PETIT EXERCICE A: Énumérez les personnes nommées en tête de l'extrait de jugement, chacune avec la partie pour laquelle elle figure.

━━ TEXTE DU DOCUMENT ━━

Pierre Michaud, pour l’appelante.
André Casgrain, c.r., pour les intimés Bélanger et al.
Pierre Cantin, pour l’intimé, le Fonds d’indemnisation.
Le jugement de la Cour a été rendu par
LE JUGE PIGEON — Ces pourvois sont à l’encontre d’un arrêt de la Cour d’appel du Québec qui a confirmé le jugement de la Cour supérieure condamnant l’appelante («la Sécurité») à payer aux intimés le montant des jugements qu’ils ont respectivement obtenus contre la succession d’un nommé Antoine Tremblay à la suite d’un accident survenu le 24 juillet 1964 où ce dernier a trouvé la mort. L’autorisation d’appeler a été accordée à l’égard des intimés dont la réclamation calculée suivant la loi ne dépasse pas $10,000.

━━━
━━ DONNÉES ━━

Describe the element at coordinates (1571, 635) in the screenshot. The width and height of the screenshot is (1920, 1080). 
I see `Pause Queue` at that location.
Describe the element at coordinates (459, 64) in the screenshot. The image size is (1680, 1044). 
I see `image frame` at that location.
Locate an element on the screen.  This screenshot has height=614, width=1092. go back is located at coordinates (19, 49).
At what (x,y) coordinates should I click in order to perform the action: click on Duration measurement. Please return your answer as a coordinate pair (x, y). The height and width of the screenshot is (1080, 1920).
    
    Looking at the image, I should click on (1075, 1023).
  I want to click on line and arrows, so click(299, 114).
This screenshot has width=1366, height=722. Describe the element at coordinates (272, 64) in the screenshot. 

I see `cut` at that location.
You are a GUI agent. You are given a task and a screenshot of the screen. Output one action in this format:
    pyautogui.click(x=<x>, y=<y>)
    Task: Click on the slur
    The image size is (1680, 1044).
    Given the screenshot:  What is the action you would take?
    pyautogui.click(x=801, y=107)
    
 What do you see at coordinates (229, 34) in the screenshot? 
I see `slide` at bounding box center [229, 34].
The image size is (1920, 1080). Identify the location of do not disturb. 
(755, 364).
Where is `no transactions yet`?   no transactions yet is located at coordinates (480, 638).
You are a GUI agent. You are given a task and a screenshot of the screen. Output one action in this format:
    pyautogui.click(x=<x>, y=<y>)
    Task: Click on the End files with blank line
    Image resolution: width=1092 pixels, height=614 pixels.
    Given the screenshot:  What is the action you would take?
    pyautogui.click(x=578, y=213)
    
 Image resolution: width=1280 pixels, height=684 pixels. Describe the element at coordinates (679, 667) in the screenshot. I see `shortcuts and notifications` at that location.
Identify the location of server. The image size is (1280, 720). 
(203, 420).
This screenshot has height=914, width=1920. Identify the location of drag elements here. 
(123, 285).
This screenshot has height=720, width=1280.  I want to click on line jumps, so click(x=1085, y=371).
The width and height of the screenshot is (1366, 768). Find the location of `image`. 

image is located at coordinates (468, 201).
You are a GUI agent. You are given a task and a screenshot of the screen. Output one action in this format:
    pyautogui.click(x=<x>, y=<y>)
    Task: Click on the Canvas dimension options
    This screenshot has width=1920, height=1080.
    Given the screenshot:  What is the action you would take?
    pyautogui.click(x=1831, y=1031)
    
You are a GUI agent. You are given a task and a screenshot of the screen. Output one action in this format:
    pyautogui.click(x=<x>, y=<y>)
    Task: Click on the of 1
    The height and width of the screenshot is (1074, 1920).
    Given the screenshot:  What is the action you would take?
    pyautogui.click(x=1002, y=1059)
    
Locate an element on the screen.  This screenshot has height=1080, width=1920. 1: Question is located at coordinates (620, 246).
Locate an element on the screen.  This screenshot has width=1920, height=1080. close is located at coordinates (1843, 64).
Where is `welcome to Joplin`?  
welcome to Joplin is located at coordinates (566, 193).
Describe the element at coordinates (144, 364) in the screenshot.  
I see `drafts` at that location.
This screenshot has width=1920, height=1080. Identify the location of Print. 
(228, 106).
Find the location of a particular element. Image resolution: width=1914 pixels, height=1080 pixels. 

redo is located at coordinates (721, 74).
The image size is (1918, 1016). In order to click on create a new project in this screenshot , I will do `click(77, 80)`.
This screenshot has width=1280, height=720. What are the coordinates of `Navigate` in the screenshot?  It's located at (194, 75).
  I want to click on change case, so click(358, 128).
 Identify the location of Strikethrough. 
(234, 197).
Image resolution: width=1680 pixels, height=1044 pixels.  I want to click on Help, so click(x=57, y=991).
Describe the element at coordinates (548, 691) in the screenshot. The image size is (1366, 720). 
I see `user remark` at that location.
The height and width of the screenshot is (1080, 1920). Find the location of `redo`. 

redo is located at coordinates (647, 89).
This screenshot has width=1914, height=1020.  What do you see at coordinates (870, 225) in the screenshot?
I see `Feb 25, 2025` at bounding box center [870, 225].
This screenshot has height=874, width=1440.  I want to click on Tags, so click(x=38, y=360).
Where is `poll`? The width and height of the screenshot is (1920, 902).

━━━

PETIT EXERCICE B: Imprimez à l'identique tout ce qui va du début des lignes de données jusqu'à la ligne contenant « coordinates (19, 49). », celle-ci comprise.

RÉSULTAT A:
Pierre Michaud, pour l'appelante
André Casgrain, c.r., pour les intimés Bélanger et al.
Pierre Cantin, pour l'intimé, le Fonds d'indemnisation

RÉSULTAT B:
Describe the element at coordinates (1571, 635) in the screenshot. The width and height of the screenshot is (1920, 1080). 
I see `Pause Queue` at that location.
Describe the element at coordinates (459, 64) in the screenshot. The image size is (1680, 1044). 
I see `image frame` at that location.
Locate an element on the screen.  This screenshot has height=614, width=1092. go back is located at coordinates (19, 49).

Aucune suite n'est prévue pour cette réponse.